Work task:
Some lines in the data below hold the string "agent". Report how many, as a bare number.
-------
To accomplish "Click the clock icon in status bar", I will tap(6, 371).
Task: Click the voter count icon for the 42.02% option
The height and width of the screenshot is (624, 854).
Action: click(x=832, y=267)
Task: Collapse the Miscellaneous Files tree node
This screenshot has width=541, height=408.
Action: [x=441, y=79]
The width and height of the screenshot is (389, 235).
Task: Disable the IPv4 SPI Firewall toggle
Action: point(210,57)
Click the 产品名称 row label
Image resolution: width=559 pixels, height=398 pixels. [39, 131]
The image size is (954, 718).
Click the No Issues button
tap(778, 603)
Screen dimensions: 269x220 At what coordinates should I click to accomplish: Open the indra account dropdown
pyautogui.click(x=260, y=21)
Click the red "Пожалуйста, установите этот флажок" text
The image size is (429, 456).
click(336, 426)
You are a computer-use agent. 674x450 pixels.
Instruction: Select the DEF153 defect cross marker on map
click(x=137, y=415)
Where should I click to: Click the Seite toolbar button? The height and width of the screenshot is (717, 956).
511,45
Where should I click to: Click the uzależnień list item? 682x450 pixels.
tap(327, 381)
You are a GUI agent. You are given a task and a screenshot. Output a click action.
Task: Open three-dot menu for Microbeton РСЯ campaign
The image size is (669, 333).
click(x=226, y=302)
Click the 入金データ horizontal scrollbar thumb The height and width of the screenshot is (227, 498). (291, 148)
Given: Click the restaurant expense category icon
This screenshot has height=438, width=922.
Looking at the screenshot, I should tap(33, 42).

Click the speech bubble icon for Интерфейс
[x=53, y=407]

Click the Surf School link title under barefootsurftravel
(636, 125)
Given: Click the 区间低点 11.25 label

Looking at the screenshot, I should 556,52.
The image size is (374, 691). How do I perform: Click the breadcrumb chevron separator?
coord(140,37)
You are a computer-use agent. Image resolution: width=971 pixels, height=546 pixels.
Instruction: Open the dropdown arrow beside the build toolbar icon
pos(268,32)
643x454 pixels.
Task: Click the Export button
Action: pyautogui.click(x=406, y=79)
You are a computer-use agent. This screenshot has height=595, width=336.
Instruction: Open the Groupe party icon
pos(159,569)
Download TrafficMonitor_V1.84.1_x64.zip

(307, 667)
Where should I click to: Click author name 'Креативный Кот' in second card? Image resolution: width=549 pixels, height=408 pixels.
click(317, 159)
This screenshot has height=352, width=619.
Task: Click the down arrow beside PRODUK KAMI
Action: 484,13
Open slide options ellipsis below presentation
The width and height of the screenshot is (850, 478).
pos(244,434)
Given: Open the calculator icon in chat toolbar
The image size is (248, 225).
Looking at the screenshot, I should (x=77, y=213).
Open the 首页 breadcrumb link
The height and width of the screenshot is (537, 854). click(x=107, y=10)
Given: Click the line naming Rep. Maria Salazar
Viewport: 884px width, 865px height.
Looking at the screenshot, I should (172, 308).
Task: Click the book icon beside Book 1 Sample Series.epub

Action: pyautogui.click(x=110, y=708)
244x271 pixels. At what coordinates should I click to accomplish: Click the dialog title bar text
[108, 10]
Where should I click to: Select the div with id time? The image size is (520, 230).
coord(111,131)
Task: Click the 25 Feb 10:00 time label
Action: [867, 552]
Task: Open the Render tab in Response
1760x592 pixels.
-------
Task output:
4